▶ [Aim of the exercise]
Print, in exact form, the lines below from the one containing "The width and height of the screenshot is (640, 360)." through the one containing "is (640, 427).", and omit all others.

Stored entries
* * *
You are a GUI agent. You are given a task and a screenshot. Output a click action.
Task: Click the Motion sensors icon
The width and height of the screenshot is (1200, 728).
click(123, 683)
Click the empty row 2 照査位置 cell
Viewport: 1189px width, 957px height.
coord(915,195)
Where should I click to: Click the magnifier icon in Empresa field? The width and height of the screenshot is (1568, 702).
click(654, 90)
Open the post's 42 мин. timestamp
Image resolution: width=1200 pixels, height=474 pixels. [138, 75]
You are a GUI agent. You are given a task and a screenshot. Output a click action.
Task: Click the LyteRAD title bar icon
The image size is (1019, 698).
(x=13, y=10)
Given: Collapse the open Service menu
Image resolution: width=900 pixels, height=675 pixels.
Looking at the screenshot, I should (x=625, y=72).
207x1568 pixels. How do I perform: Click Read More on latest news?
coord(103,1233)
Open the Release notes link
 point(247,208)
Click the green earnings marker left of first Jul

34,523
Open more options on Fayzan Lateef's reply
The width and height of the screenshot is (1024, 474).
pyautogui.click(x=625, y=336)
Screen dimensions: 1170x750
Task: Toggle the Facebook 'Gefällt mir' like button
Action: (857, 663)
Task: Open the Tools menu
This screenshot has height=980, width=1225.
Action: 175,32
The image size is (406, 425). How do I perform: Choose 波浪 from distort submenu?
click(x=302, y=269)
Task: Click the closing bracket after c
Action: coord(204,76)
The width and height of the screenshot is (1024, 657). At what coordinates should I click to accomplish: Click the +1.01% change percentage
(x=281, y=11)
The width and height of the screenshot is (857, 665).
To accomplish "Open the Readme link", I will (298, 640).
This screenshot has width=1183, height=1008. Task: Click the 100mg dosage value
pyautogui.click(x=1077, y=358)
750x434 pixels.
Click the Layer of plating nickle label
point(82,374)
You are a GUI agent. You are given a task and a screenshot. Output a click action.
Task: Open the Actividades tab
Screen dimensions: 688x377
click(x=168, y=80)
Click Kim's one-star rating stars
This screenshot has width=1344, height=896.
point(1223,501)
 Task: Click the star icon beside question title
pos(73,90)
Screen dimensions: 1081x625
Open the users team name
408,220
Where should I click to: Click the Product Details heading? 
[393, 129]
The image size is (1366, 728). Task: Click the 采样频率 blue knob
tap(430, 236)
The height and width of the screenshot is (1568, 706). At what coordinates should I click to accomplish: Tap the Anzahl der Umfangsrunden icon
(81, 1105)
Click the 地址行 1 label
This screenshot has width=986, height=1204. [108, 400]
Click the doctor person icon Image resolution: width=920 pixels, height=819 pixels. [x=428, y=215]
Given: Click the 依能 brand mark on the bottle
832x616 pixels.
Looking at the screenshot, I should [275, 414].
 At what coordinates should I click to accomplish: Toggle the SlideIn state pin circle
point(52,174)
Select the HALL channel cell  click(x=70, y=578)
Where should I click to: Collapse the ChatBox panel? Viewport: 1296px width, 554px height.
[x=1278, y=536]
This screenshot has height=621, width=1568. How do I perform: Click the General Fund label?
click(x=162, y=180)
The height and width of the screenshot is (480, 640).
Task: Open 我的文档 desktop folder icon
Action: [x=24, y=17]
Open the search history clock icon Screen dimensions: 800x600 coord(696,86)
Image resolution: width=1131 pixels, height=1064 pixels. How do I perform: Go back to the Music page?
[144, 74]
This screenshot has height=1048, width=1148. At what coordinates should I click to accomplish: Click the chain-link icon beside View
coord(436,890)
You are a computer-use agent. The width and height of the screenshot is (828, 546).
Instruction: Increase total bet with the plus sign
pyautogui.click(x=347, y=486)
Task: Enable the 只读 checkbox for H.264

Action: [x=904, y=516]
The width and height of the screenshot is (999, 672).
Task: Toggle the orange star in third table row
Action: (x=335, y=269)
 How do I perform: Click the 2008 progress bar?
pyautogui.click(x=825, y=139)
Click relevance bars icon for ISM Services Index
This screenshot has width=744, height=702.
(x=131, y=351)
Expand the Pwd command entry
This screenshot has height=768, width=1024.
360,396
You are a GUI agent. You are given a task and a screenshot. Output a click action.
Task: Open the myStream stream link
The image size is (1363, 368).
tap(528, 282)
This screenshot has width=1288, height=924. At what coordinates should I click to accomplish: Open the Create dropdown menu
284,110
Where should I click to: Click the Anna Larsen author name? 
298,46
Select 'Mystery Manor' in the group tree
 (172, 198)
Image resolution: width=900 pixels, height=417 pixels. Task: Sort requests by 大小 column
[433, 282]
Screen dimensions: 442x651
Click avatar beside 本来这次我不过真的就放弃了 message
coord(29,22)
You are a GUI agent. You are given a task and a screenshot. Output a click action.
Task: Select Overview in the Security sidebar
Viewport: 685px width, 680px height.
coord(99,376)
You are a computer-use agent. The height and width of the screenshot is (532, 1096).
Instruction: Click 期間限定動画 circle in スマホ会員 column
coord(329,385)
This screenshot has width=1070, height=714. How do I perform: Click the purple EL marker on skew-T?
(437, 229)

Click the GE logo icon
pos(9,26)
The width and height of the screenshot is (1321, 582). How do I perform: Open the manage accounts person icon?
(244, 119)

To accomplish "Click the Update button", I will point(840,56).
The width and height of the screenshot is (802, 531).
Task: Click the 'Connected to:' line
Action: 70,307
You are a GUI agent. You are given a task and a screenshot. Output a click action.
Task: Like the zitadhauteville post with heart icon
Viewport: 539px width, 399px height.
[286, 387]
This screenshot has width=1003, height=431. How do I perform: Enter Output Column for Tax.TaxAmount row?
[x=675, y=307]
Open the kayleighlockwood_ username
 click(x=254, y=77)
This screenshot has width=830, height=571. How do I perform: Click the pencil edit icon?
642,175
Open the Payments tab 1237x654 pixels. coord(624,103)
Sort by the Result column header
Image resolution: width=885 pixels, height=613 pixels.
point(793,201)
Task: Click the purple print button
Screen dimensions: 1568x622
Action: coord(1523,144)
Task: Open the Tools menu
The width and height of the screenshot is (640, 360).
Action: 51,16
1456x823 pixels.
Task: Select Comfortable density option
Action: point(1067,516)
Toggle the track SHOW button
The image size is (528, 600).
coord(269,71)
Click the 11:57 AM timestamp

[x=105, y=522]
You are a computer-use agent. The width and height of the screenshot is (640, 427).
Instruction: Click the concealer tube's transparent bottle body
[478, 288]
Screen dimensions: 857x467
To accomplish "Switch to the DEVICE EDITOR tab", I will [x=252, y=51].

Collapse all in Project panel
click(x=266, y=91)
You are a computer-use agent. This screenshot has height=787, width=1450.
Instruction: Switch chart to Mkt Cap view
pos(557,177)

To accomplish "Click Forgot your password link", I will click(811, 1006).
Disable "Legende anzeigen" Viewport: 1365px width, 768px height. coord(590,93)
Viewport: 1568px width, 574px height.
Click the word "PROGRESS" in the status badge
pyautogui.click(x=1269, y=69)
* * *
▶ [Reply to the task]
The width and height of the screenshot is (640, 360).
Action: 51,16
1456x823 pixels.
Task: Select Comfortable density option
Action: point(1067,516)
Toggle the track SHOW button
The image size is (528, 600).
coord(269,71)
Click the 11:57 AM timestamp

[x=105, y=522]
You are a computer-use agent. The width and height of the screenshot is (640, 427).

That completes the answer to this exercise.